Open Bore Policy

If you want to cross our border, then you’ll have to take a test.
Question Number One is easy: “Name the President who’s best.”
If you want to be American, you’ve got to learn our history;
Tell me how the Constitution works – since I find it a mystery.

Bonus points for speaking English – but you don’t need to be Shakespeare.
Next: please name at least four of five (or is it six?) Great Lakes here.
We don’t need unskilled employees: we want doctors and more nurses.
And you’ll have to pay some fees, so bring your wallets and your purses.

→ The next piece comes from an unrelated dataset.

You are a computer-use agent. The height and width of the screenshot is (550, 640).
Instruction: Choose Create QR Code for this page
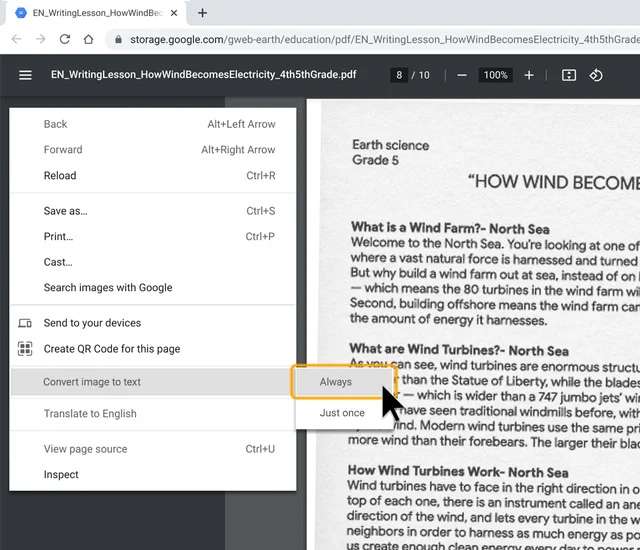tap(111, 349)
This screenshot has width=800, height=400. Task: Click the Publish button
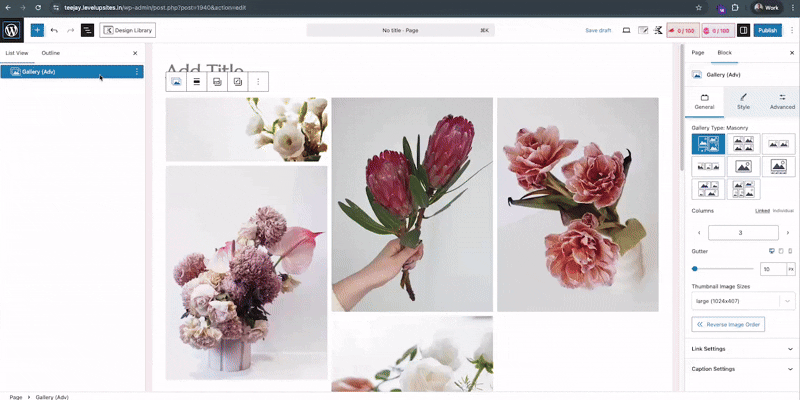tap(767, 31)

We’ll transition to a system that I’m calling “merit-based.”
Effort looking slapdash as we launch it in apparent haste.
How ironic that this project – merit as its mechanism –
Managed by my son-in-law, who got his job through nepotism.

I’m concerned that we promote discrimination against genius.
And that must be true, since I’m your President (keep that between us).
Any flaws in chain migration should be readily apparent,
Even though that’s how my wife brought in her Yugoslavic parents.

Thoughts of showing mercy pass right out once coming into one ear;
I don’t set the best example why someone would want to come here.
My plan is the best plan; it will help turn away riff-raff.
Next up: tackle Roe v. Wade, and undermine all freedoms distaff.